Mike also raises concerns about the failure of the current education system to train young people for the way the working world will need them to operate in the years ahead. “This must change. We won’t spend four years studying and then work for life in the same role. There will be dips and troughs, we will need to become ‘hyper employable’ with lots of different skills so we can jump from job to job.”
He admits such a high level of adaptability will be a challenge for everyone involved – the workforce and the organisations – but remains optimistic about the opportunities it could provide.
Challenged to think differently
These predictions concern the next five to ten years, but Mike also has an eye on the more distant future, hence why becoming a TR2050 Member appealed. “We really need to instil a sense of urgency in our profession” he says, stressing that change as imperative – indeed, long overdue. “This industry can be slow to react. We need urgency to adapt.”
In an ideal future, Mike envisages that the employment contract construct “won’t even exist because people will shift around so much” and expects a “normalisation of pay in major economies regardless of industry and or organisation” to allow for a more gig-focused approach to work.
He ponders what may become the “unit of incentive – it could be crypto if that doesn’t implode, but I don’t think it will be national currencies anymore” and he expects that “capital accumulation will negate the need for a pension”. The bonus will be replaced by “in-the-moment recognition, which is actually more powerful and more important to the individual.” He sees a serious challenge for all organisations will be to “draw more productivity from an older workforce because the notion of retirement won’t exist anymore.”
Track record in change
For Mike’s part, his past experiences ensure his insights are wise, as he has been the architect of various innovative initiatives that proved pivotal for the organisations involved. When asked for an example, they come thick and fast, from creating “learning maps” at Syngenta that “used visualisation techniques to help People Managers make reward decisions”, to designing and introducing a system to encourage “solution-based selling behaviour” at Cisco, completely changing the way the salesforce was incentivised to drive exponential growth.
At Naspers he created an internal “bespoke consultancy” to provide tailored reward solutions for each of the operating companies – which included Tencent, it’s largest investment – while Philip Morris provided an arena for introducing a “new notion of agile rewards by using on-demand performance management, rewarding the ‘how’ more so than the ‘what’.” At Flutter, he talks passionately about their global DE&I programme and the benefits of creating an inclusive and equitable environment where every voice matters, and how this links to reward.
There is an interesting dichotomy in his recognition that many influential companies have made major changes in their approach to reward, and his well-meaning frustration at the lack of true flex and dynamism in the reward space. “I want to instil change,” he says several times, with a quiet determination that speaks volumes. “I’m optimistic too.
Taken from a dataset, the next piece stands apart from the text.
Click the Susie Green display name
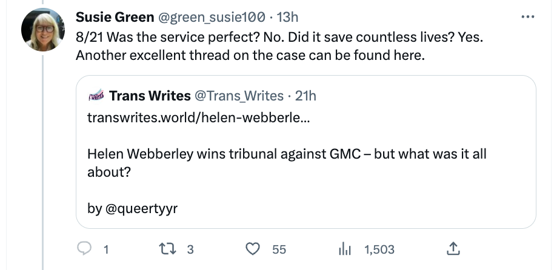Image resolution: width=554 pixels, height=270 pixels. click(115, 17)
We can handle this. We always do.”
As with many other TR2050 Members, Mike relishes the chance to “shape the destiny of this industry” by exploring these issues with TR2050 and creating strategies for the future. “We’re sharing some of our collective wisdom before we all retire and start skiing!” Or, in his case, own a winery and get involved in eco-tourism.
These are no throwaway ambitions for the hard-working executive; “I’m going to do that, when I’m ready, definitely.” Considering that his teenaged ambitions have been more than achieved, it seems likely that Mike will succeed in anything he puts his mind to – but only when he’s ready to remove his wise counsel and innovative mind from the receptive world of reward.